Die Sozialisten oder die Konservativen regierten Spanien über Jahrzehnte in Eigenregie. Seit zehn Wochen nun sucht das Land eine Koalition, zu schwach sind beide Volksparteien nach den Neuwahlen vom Juli.
Fragmentierte Parteiensysteme erschweren die Mehrheitsfindung. Wählten westeuropäische Länder nach dem Zweiten Weltkrieg zwei bis drei grosse Parteien ins Parlament, mischen mittlerweile im Schnitt knapp fünf mit. Es sei komplizierter geworden, sagt Sarah Engler, Professorin für Vergleichende Politikwissenschaft der Leuphana Universität in Lüneburg. Mehrparteienregierungen würden Streit in Koalitionen und Neuwahlen wahrscheinlicher machen, so Engler.
Die Niederlande plagen sich für gewöhnlich mit der Regierungsbildung. Zuletzt übertraf sich die Politik mit 299 Verhandlungstagen aber selbst. Am Ende zerbrach die Siebenparteienregierung an der Asylpolitik. Die etablierten Parteien in Deutschland stellen wie in Spanien fest, dass der Regierungsausschluss der Polparteien zum arithmetischen Kunststück wird.
Kann die Schweiz als Vorbild dienen?
Und auch wenn Premierministerin Giorgia Meloni in Italien neue Stabilität versprüht, so war auch dort der Abstieg der Volksparteien mitverantwortlich, dass Rom ständig neu regiert wurde. Im Falle Bulgariens, das in drei Jahren nun fünfmal wählte, kollabiert das System von Mehrheitsregierung und Opposition komplett.
Wenn das System ächzt, sollte es reformiert werden? Nach dem Vorbild der Schweiz? Auch nach den Wahlen vom 22. Oktober werden wohl alle grossen Parteien in der Regierung einsitzen. Diese Einbindung verkleinert zwar Reformschritte, stabilisiert die Schweiz aber seit Jahrzehnten.
Machtwechsel wirken vielleicht instabil, sind aber auch eine Folge der Demokratie.
Einige Staaten dürften wohl über sehr grosse Koalitionen nachdenken müssen, sagt Politphilosoph Francis Cheneval der Universität Zürich. Dadurch entfalle aber eine starke Opposition, weshalb der Bevölkerung direktdemokratische Mittel zugestanden werden müssten. Machtwechsel wirkten vielleicht instabil, seien aber auch eine Folge der Demokratie. Denn durch das Wählen der Opposition könnten Herrschende abgestraft werden, so Cheneval. Entfällt die Opposition, müsse das Stimmvolk per Referendum eingreifen dürfen.
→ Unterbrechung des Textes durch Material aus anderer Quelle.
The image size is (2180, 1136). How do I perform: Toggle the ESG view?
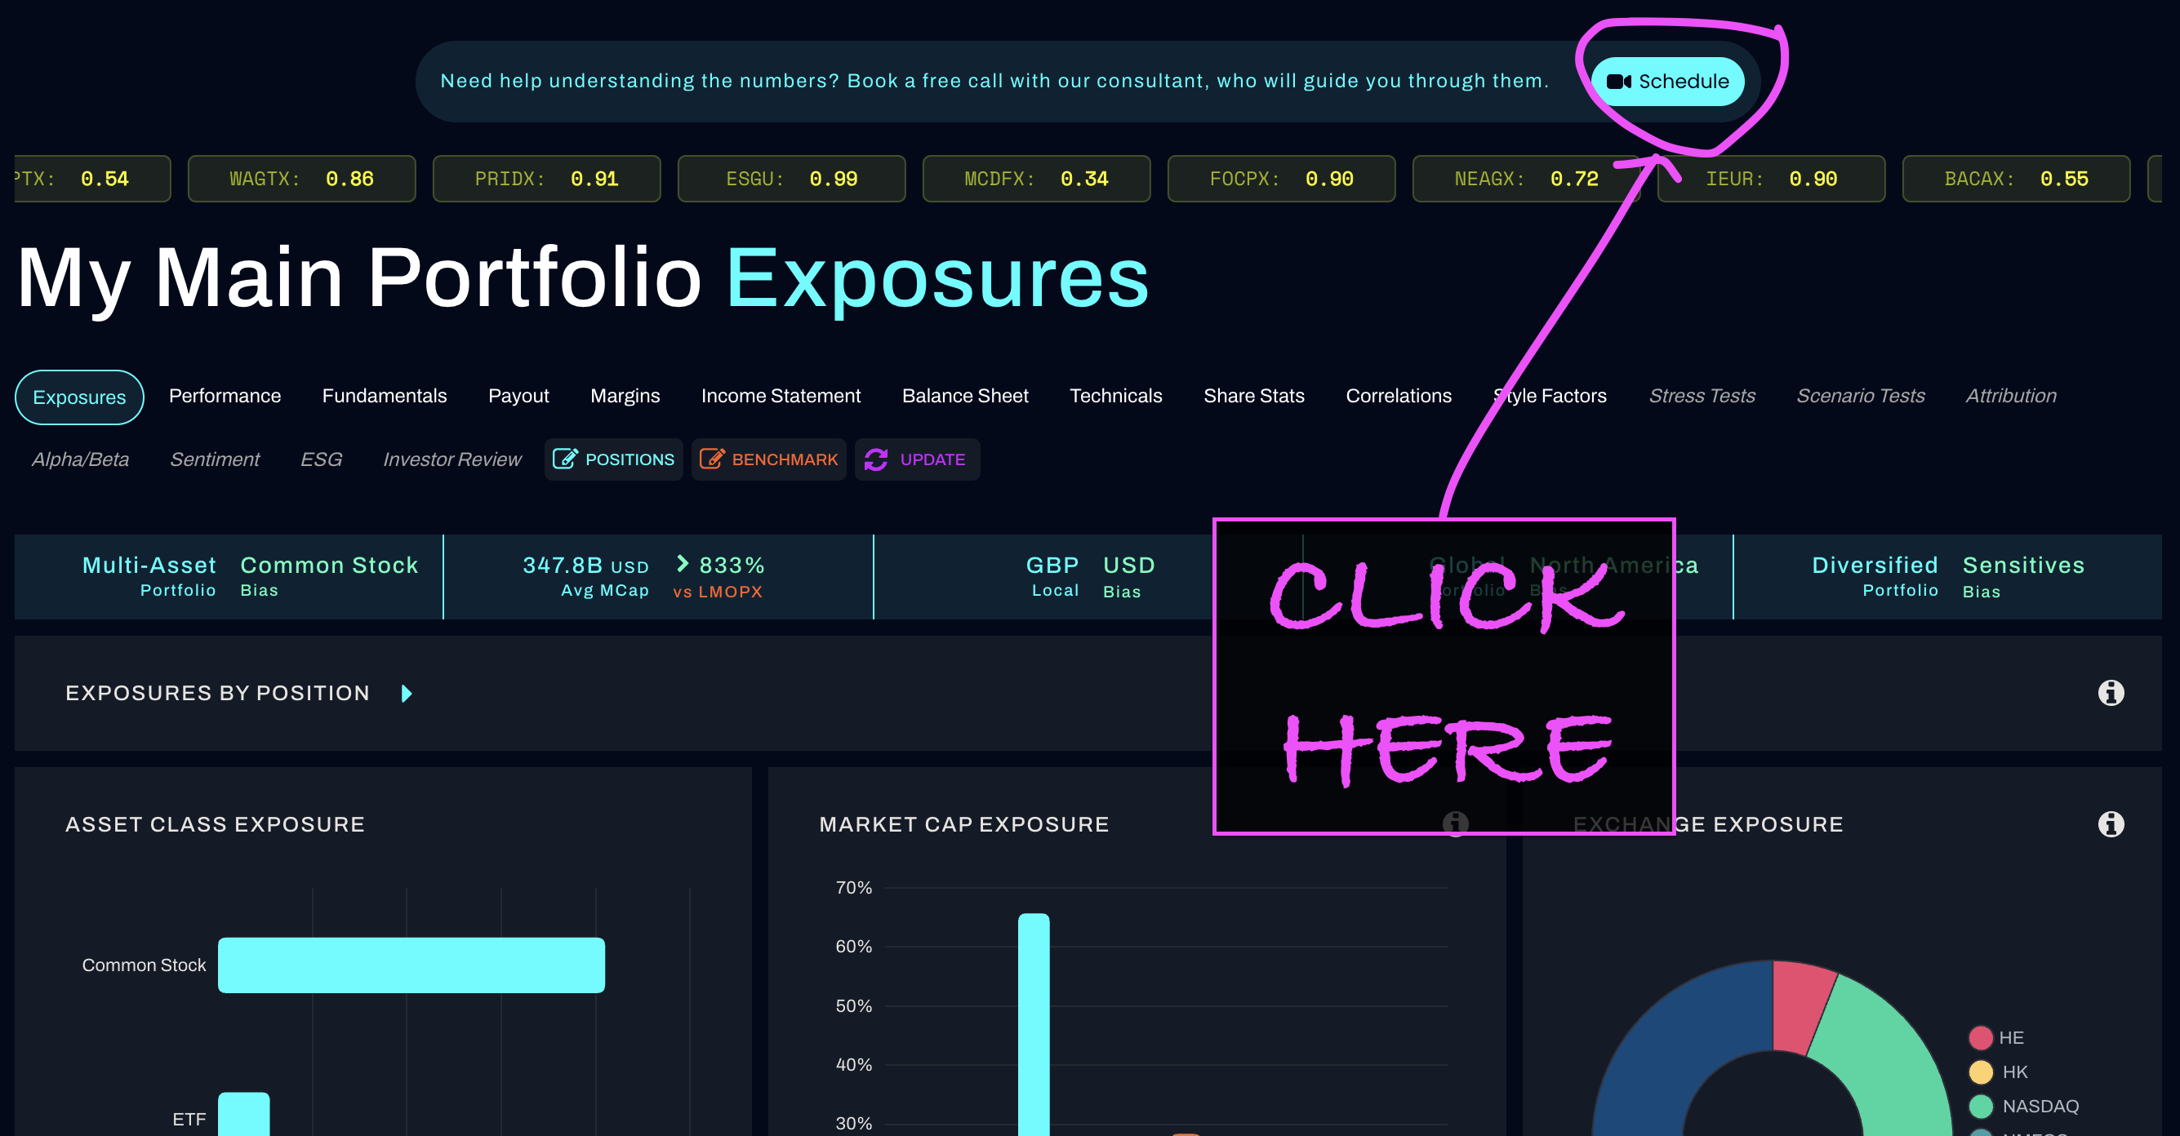coord(318,458)
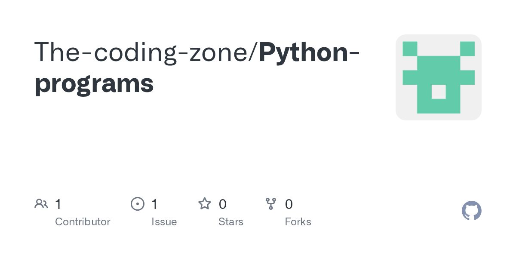Viewport: 516px width, 258px height.
Task: Open the The-coding-zone owner name
Action: click(143, 52)
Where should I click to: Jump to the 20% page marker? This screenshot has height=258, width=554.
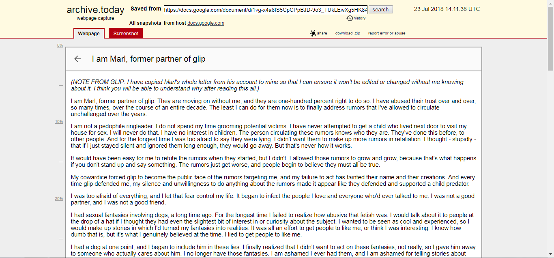59,199
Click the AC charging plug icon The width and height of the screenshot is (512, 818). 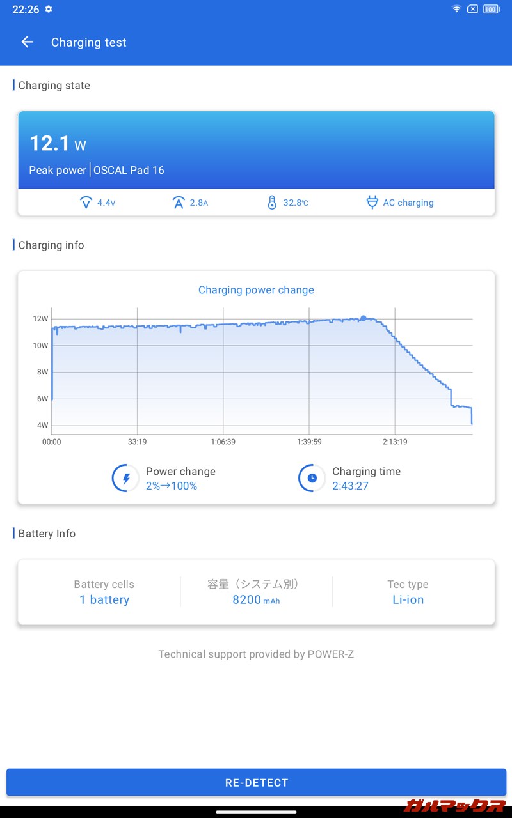(x=372, y=203)
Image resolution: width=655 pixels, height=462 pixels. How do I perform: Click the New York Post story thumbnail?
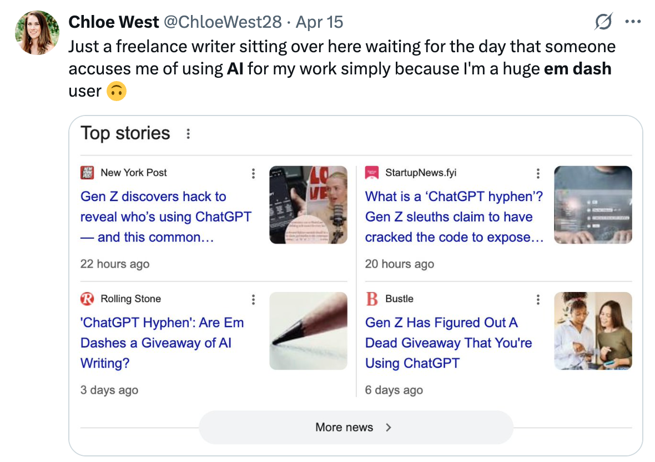(308, 205)
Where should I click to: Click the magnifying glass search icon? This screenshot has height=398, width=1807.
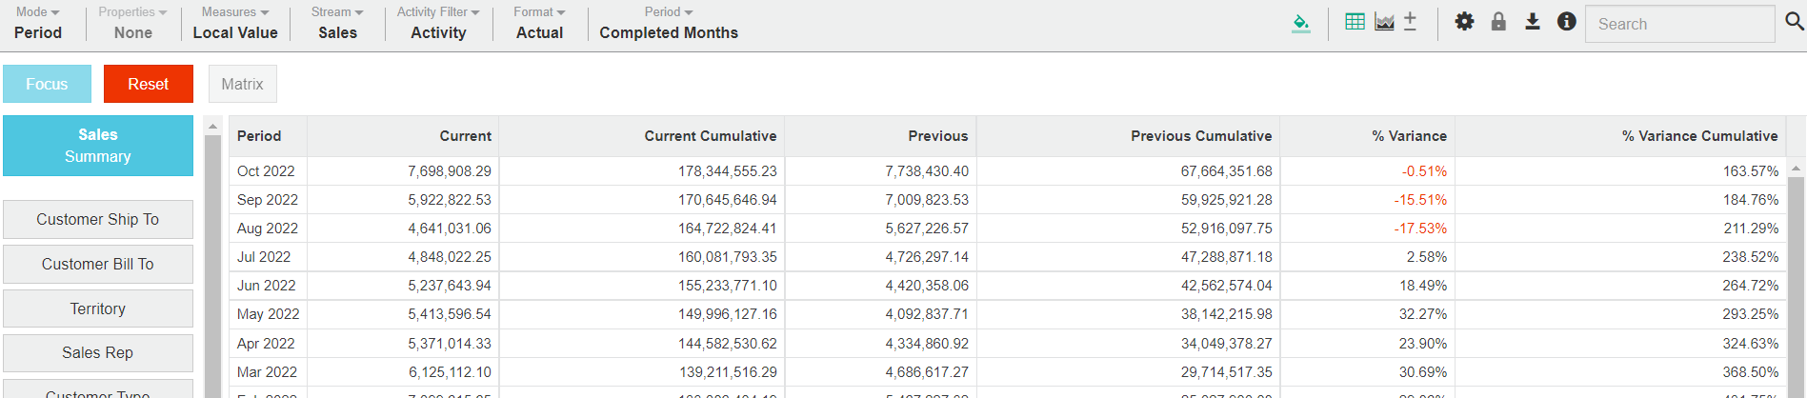(1794, 22)
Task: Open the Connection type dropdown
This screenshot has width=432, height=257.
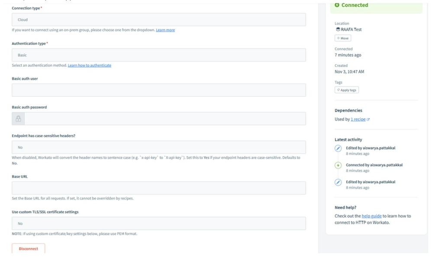Action: (158, 19)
Gefahr von Neuwahlen weiterhin da
Cheneval glaubt aber nicht an solche Grossreformen, weil viele Mächtige die direkte Demokratie scheuen. Lange Koalitionsverhandlungen und Regierungsstreitigkeiten dürften andauern. Es werde wahrscheinlicher, dass Kräfte koalieren, die inhaltlich weit voneinander entfernt sind, so Politikwissenschafterin Engler, wodurch die Gefahr von Neuwahlen weiter lauert.
Einige etablierte Parteien dürften aufgrund ihrer politischen Nähe mit Protestparteien koalieren, die bislang von der Macht ausgeschlossen wurden. Andere koalieren über ideologische Gräben hinweg. In letzterem Falle müssen sich die Bevölkerung und die Medien an Streit und kleinere Reformschritte gewöhnen.